On Fri, 27 Jun 2014, Hans de Graaff wrote:


On Thu, 26 Jun 2014 23:36:00 -0400, Ajai Khattri wrote:


!!! All ebuilds that could satisfy
"virtual/rubygems[ruby_targets_ruby18]"
have been masked.


You still have packages on your system that have been installed with the
ruby18 RUBY_TARGET. It's not immediately clear which package that is from
the output, but I suspect dev-ruby/rubygems?
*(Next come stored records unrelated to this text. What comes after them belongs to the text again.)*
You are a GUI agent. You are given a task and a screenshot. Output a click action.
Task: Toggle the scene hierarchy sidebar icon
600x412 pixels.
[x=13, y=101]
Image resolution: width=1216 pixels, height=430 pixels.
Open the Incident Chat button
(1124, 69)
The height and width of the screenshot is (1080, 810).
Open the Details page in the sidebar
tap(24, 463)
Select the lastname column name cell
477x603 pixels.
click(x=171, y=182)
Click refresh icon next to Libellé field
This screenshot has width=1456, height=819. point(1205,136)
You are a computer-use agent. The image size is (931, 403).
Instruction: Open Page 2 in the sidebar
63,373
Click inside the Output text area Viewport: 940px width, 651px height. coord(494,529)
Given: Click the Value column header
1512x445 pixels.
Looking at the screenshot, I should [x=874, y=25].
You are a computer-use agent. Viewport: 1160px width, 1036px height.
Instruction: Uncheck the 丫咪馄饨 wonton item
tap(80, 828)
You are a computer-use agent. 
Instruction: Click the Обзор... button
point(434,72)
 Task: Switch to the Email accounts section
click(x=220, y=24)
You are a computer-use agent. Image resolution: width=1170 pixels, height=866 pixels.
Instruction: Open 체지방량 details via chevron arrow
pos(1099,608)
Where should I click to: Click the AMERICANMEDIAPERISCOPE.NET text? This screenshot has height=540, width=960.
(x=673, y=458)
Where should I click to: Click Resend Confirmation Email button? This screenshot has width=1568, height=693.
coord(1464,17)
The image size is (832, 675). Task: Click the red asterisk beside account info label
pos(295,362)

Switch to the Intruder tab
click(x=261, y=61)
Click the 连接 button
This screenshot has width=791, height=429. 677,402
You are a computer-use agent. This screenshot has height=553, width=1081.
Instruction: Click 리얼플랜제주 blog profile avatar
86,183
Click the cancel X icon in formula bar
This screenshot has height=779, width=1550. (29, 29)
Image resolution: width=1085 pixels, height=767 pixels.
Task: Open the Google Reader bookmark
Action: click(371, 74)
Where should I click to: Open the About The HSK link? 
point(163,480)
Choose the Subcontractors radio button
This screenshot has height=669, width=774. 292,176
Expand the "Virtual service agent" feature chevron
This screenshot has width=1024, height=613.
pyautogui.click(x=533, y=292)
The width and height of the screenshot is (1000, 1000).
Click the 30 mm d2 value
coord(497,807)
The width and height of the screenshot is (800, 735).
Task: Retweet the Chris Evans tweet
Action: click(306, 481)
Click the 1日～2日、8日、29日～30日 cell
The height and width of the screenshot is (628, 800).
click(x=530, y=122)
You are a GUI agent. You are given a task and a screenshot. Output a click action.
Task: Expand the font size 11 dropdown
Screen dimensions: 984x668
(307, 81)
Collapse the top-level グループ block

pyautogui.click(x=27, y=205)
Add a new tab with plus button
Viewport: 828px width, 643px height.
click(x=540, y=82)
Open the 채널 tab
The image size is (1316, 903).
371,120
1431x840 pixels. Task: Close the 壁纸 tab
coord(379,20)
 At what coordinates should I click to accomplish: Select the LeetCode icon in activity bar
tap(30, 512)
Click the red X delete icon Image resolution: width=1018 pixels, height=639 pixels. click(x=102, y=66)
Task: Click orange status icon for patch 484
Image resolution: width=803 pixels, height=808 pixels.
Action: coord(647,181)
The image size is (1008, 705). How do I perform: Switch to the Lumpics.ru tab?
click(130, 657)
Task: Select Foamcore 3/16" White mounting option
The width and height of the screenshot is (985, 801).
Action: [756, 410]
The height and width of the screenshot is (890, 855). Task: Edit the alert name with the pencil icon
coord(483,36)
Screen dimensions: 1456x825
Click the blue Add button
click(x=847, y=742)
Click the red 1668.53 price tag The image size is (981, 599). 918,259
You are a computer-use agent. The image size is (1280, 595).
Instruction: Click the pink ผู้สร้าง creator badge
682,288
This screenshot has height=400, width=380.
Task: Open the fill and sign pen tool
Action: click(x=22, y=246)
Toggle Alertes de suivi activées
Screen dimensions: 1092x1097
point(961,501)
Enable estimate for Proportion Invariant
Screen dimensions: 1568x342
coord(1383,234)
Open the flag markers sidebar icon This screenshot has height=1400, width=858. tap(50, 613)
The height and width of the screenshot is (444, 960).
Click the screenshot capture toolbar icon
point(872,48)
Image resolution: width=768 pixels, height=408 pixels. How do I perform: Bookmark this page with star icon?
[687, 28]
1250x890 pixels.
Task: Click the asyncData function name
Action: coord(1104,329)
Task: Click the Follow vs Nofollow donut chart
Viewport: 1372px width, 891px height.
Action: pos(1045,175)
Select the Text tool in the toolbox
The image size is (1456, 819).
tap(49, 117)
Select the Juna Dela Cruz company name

Re-emerging the packages
still installed for ruby18 should fix this.


I rebuiltd rubygems and the virtual but still no go.
Then I rebuilt rdoc (which pulled in a bunch of other stuff) but now 
emerge world says I have nothing left to build.


Hopefully I can revdep-rebuild and all should be OK.


Thanks,
--
A



Re: [gentoo-user] Re: Ruby is borked on my system

2014-06-27 Thread covici
Peter Humphrey  wrote:

> On Friday 27 June 2014 08:16:08 Hans de Graaff wrote:
> > On Thu, 26 Jun 2014 23:36:00 -0400, Ajai Khattri wrote:
> > > !!! All ebuilds that could satisfy
> > > "virtual/rubygems[ruby_targets_ruby18]"
> > > have been masked.
> > 
> > You still have packages on your system that have been installed with the
> > ruby18 RUBY_TARGET. It's not immediately clear which package that is from
> > the output, but I suspect dev-ruby/rubygems? Re-emerging the packages
> > still installed for ruby18 should fix this.
> 
> Some months ago I found myself wondering why I had ruby on this box at all. A 
> little poking around revealed that the only thing that needed it was thin-
> provisioning. Once I'd added -thin to my USE flags and recompiled lvm2 I 
> could 
> get rid of ruby altogether.
> 
> This won't suit everybody, I know, but maybe it's worth considering.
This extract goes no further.